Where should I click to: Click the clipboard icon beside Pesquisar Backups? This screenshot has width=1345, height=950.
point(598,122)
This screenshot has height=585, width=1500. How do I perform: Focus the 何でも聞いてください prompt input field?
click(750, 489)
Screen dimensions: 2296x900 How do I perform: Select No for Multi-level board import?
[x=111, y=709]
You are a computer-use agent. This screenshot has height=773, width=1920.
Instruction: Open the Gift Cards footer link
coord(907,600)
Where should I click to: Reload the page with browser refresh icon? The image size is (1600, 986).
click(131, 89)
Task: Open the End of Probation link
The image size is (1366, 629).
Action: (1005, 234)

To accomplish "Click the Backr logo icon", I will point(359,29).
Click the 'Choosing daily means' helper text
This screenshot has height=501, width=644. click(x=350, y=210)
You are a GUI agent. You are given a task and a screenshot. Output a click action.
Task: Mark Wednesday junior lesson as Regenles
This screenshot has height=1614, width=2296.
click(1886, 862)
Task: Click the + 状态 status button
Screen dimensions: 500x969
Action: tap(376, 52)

# Exercise
Pick out each row above that contains the string "width" and copy those rows in full, treating uppercase and lowercase as different.

# Solved problem
Where should I click to: Click the clipboard icon beside Pesquisar Backups? This screenshot has width=1345, height=950.
This screenshot has height=585, width=1500. How do I perform: Focus the 何でも聞いてください prompt input field?
You are a computer-use agent. This screenshot has height=773, width=1920.
This screenshot has height=501, width=644. click(x=350, y=210)
This screenshot has height=1614, width=2296.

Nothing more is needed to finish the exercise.